RealTime IT News

QuickTime Exploit Greets 'Month of Apple Bugs'

UPDATED: A quick and easy exploit of a flaw in Apple's QuickTime application may have Mac and Windows users beginning the New Year with a fresh round of security concerns. The exploit kicks off the Month of Apple Bugs (MOAB) project, the goal of which is to reveal problems with the Mac OS X operating system before informing vendors.

A problem in how QuickTime handles URLs could pose a risk, according to MOAB, which described the vulnerability as being "trivial" to exploit and released code displaying "Happy New Year" on systems running QuickTime and QuickTime Player versions 7.13 and earlier.

Apple was not immediately available for comment.

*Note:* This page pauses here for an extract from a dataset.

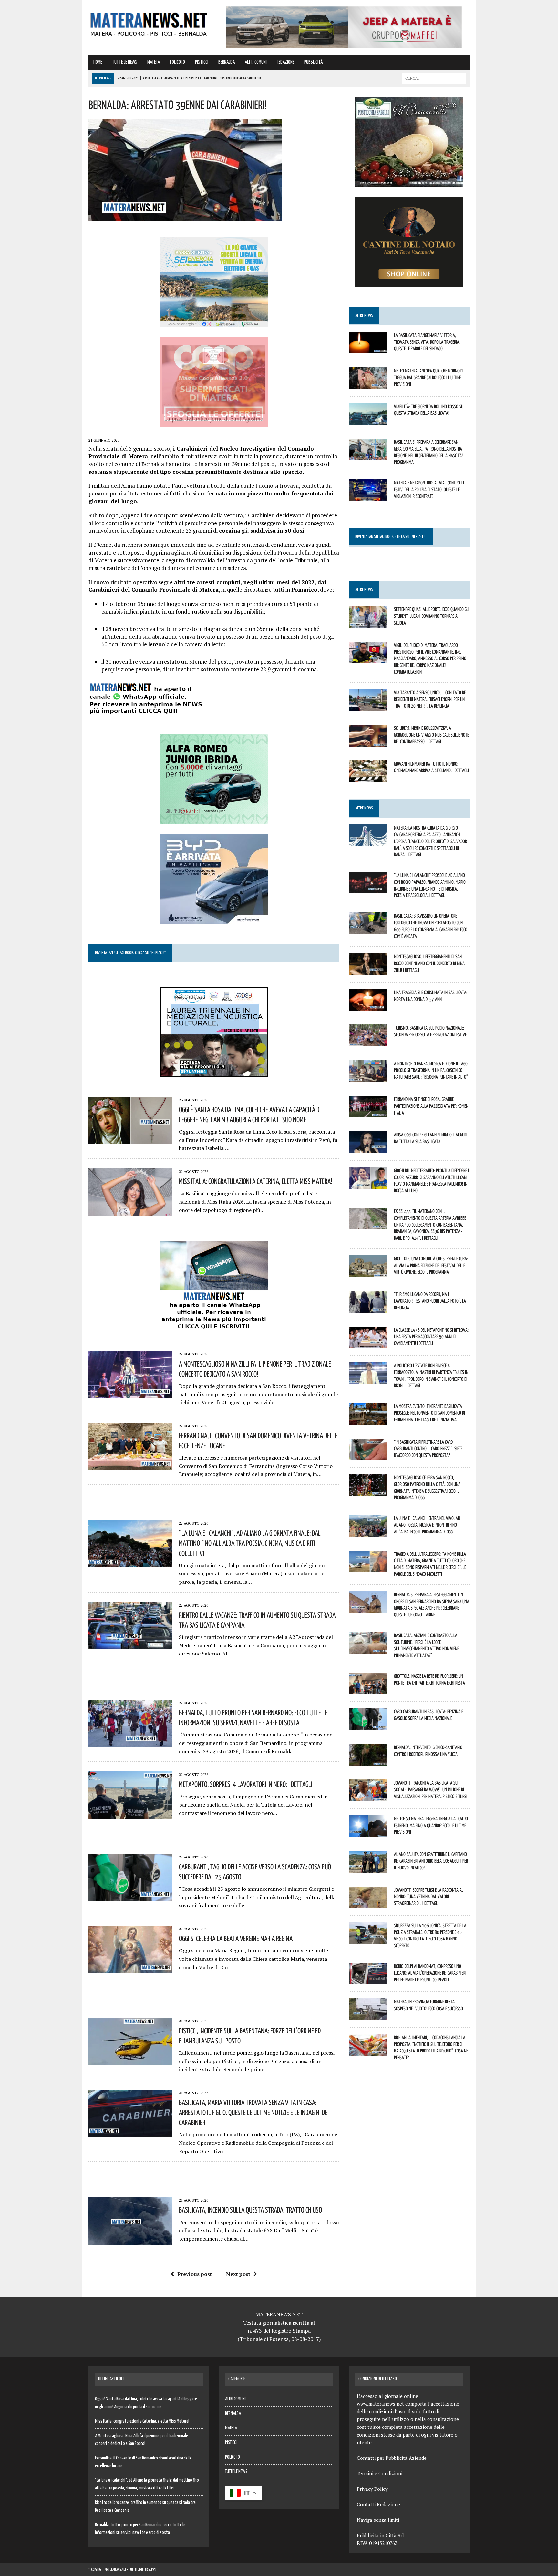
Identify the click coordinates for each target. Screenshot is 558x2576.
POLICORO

Using the flaw in how QuickTime handles the "rtsp://" URL, a specially crafted string could overflow a stack's buffer, "leading to an exploitable remote arbitrary code execution condition," according to the MOAB bulletin.

The bulletin said users have only two options to avoid the flaw: "uninstalling Quicktime or simply live with the feeling of being a potential target."

A security error in an application is "absolutely potentially more serious" than one involving just the operating system, according to Andrew Jaquith, a Yankee Group security analyst. QuickTime is frequently used by both Mac and Windows users.

The group announced an exploit, explaining it preferred to release the security vulnerability prior to notifying vendors.

Traditionally, security vendors first alert vendors and then the public, allowing companies to learn of a problem before a vulnerability is widely disclosed. Eeye Digital Security, for instance, publishes the date a problem was reported, as well as when a fix was released.

"The problem with so-called 'responsible disclosure' is that for some people, it means keeping others on hold for insane amounts of time, even when the fix should be trivial," the group explained.

Releasing exploits before notifying vendors is "irresponsible," Jaquith said.

The MOAB project is similar to other projects, such as the Month of Kernel Bugs, which exposed a flaw in Broadcom's wireless driver, and the Month of Browser Bugs, which began with an Internet Explorer vulnerability.

Not since another security group threatened to launch a month of Oracle bugs, has an effort concentrated on one vendor, said Jaquith.